Republicans want us to believe that tariffs will make US made goods competitive, spurring a frenzy of factory building here. This is highly unlikely to happen. Building factories is an expensive long-term commitment and the longevity of Donald Trump’s Administration does not appear to be a good long-term bet. A new administration and Congress could wipe away the Republican tariffs with a swipe of a pen.

More likely, domestic competitors will simply raise their prices to the new tariff enhanced levels and reap extra profits.

Trade wars

The nasty thing about unilateral tariffs is that they don’t exist in a vacuüm. Countries hit by our tariffs will reciprocate.
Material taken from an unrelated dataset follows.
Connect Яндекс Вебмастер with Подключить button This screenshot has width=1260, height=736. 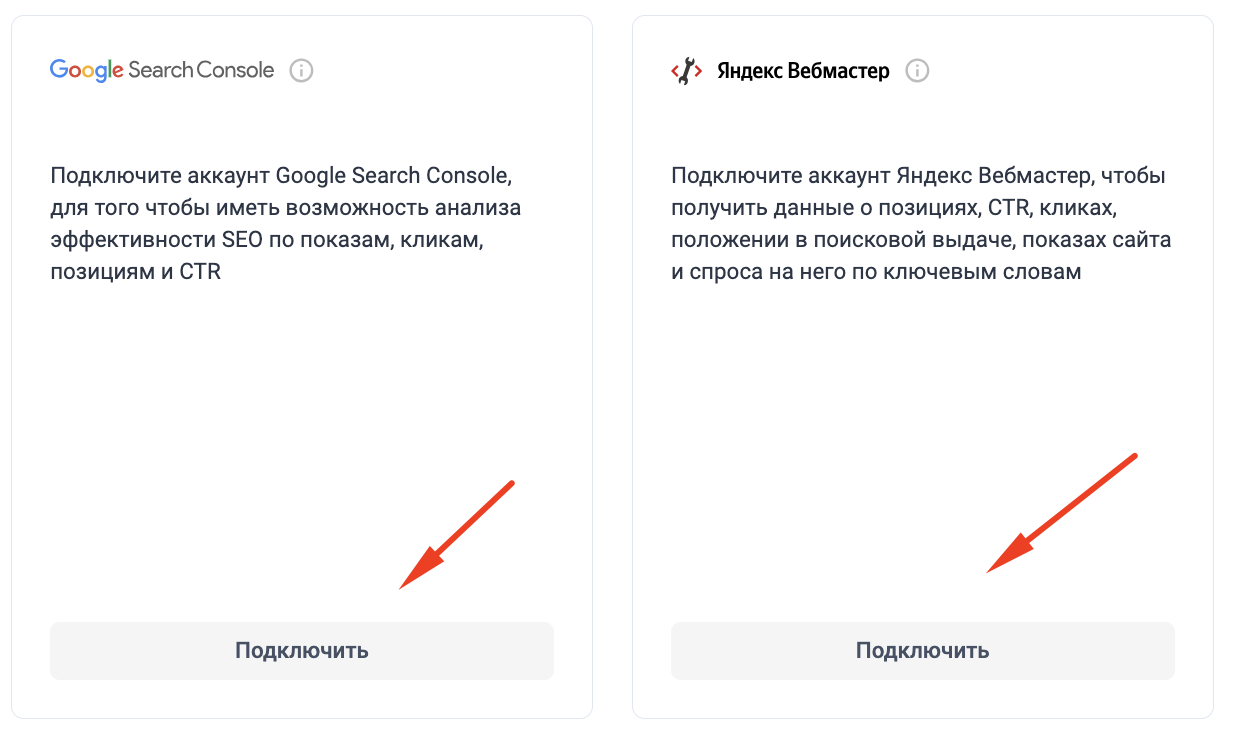click(923, 651)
Just because we pick a number like 20% for our tariffs doesn’t mean other countries will use the same level. China and Japan could slap a 30% tariff on agricultural goods and deal a particularly hard blow to a vulnerable industry that also happens to comprise Trump’s main base of support.

The future of post tariff global commerce?

The last time we engaged in a trade war was after the Smoot Hawley Act signed by President Herbert Hoover in 1930 that raised tariffs on over 2,000 products. Canada was the US’s biggest trading partner at the time. Mackenzie King was the Canadian Prime Minister and had cut tariffs in the 1920’s. He warned Hoover that Canada would retaliate if Hoover signed the Smoot Hawley Act. Two months after the act signing Canada raised tariffs on US goods and lowered tariffs on imports from British Empire countries, consciously giving Canadians inducements to buy from England instead of the US. Believing he had done enough to stand up to the US, King called for a general election. He was wrong. His Liberal party was crushed by the Conservatives who promised and passed even higher tariffs on US goods. This is a lesson that won’t be lost on foreign leaders as they craft their responses to the US tariffs.

Lower productivity

A nation’s productivity is generally closely correlated to wage growth. What unrestricted trade does is force a nation to focus on expanding its most productive industries and contracting the ones it doesn’t do so well in. This increases productivity and hence wage growth.

Unfortunately, as covered in many other posts on this website, the US’s reliance on huge government budget deficits that overwhelm private savings and result in behemoth Capital Account deficits negate many of the advantages we should be getting from more open trade. Nevertheless, things could be worse.

If Republicans enact their 20% tariff, things will get much worse. China is a big time buyer of US corn. If China imposes a large tariff on US grain, Chinese farmers will start growing more corn, even though they are better at growing other crops. They will also import more corn from South America and other countries that are less productive corn producers than the US. They may even find it advantageous to feed Canadian or Australian wheat to their cattle. All of these are distortions caused by the US tariffs will lower the productivity of Chinese livestock producers.

tariffs
High tariff corn, who needs it?

Extrapolate these costs over the entire global economy and the lower productivity will lead to slower or no growth, which is defined as a recession.  And, this is global recession we are talking about.

Summing-up

For the first time in many decades, Republicans have come up with a plan for reducing the federal budget deficit. We should commend them for this. We cannot go on indefinitely borrowing $trillions from foreign entities.

Unfortunately, their plan comes with huge costs. Make no bones about it, this proposed tariff is a mega tax increase. Rather than the actual tax increase that President Bill Clinton balanced the budget with, this tariff increase will have far-reaching negative global growth results.